Задание: Какую часть суток, судя по приведенным в тексте о поэтах прошлого словам Лэндора, он проводил в постели?

Исходный текст:
Когда я думаю о каком-либо великом поэте прошлого (различие между реалистом и историком стирается, когда речь идет о свидетельстве очевидца), я сознаю, прослеживая контуры его жизни, что суть творчества — бегство человека от предначертаний гороскопа, попытка вырваться из паучьей сети звезд. Уильям Моррис, удачливый, деловой и крайне раздражительный человек, описывал туманные картины и элегические настроения, служа, более чем кто-либо из его современников, Музе Праздности. Сэвидж Лэндор превосходил нас всех не только своим спокойным благородством в те минуты, когда брал в руки перо, но и каждодневными буйными вспышками страстей когда перо откладывалось в сторону. Он, напомнивший нам в своих «Воображаемых беседах», что Венера Милосская недаром сделана из мрамора, писал, не получив от печатника экземпляры своей книги так быстро, как он рассчитывал: «Я решился порвать на кусочки все свои наброски и проекты и отказаться от всяких будущих планов. Я убиваю свое время сном и три четверти суток провожу в постели. Можете считать меня мертвецом». Мне представляется, что Китсу была от рождения присуща жажда роскоши, столь характерная для многих ранних романтиков, но он не мог, как богатый Бекфорд, удовлетворить ее разными красивыми и диковинными предметами. Это обратило его к воображаемым наслаждениям; бедный и болезненный недоучка, к тому же не получивший должного воспитания, он знал, что отлучен от всякой осязаемой роскоши; встретив Шелли, он вел себя враждебно и настороженно, потому что, как вспоминает Ли Хант, «будучи довольно чувствительным к вопросу о своем происхождении, он был склонен видеть во всяком знатном человеке своего естественного врага».

Сохранённые строки:
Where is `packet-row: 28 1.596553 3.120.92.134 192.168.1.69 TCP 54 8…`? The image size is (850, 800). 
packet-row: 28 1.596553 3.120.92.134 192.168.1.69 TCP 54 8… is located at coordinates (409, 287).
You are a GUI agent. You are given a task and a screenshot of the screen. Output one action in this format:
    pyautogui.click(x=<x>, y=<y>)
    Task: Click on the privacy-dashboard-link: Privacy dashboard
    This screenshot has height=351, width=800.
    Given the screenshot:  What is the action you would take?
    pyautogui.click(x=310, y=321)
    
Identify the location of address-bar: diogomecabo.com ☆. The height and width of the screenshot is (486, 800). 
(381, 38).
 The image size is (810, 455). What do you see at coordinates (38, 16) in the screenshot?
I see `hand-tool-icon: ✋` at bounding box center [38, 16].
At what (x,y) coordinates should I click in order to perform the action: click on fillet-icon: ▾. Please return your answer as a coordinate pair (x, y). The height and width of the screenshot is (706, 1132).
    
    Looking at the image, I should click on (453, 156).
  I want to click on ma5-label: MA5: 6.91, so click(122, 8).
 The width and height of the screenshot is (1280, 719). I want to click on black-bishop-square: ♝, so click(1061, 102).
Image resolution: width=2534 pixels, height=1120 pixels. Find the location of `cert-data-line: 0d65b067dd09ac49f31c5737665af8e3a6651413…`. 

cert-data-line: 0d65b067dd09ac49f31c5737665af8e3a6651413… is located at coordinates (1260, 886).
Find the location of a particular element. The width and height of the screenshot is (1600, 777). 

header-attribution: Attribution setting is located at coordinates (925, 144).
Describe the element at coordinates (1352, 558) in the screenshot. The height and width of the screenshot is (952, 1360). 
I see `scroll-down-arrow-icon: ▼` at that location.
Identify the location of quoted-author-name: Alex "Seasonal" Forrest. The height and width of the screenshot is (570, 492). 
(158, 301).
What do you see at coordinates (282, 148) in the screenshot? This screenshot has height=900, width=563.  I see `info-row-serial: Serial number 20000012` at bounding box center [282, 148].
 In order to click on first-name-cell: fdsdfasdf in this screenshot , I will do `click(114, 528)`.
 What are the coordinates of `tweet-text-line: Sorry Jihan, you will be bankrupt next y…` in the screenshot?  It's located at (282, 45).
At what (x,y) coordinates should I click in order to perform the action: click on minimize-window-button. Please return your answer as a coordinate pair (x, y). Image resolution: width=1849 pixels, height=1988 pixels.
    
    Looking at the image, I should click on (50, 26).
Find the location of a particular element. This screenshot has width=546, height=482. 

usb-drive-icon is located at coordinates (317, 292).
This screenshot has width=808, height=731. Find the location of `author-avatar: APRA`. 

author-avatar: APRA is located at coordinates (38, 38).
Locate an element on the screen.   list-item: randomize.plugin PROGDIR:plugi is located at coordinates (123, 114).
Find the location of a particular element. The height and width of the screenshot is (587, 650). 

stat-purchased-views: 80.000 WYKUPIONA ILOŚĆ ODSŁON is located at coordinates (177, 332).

Ответ: Три четверти суток.